Figure 8.

FOXO3a is required for the anti-proliferative and epirubicin-induced cytotoxic function of FOXK2. MCF-7 cells were transiently transfected with either the control pCMV or FOXK2 and non-silencing control (NSC) siRNA or the FOXO3a siRNA smart pool. (a) Twenty-four hours after transfection, protein lysates were prepared from these cells and then analysed for the expression of FOXK2, FOXO3a and β-tubulin (b) The transfected cells were also treated with a range of doses of epirubicin (0–5000 nm) and their proliferative rates assayed by SRB assay at 48 and 72 h after epirubicin treatment.
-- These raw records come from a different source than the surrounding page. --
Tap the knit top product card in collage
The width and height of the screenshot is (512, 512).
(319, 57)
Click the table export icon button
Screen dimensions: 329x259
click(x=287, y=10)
Statistical significance was determined by Student's t-test (two-sided; *P⩽0.05, **P⩽0.01, NS, not significant) by comparing the proliferation rates of cells transfected with pFOXK2 with the control pCMV transfected cells. (c) Twenty-four hours after transfection, the 2000 cells were seeded in six-well plates, treated with 0, 10 or 20 nm of epirubicn, grown for 15 days and then stained with crystal violet. Two representative independent experiments are shown (top panel). (d) The result (bottom panel) represents the average of three independent experiments±s.d. Statistical significance was determined by Student's t-test (two-sided; *P⩽0.05, **P⩽0.01, NS, not significant).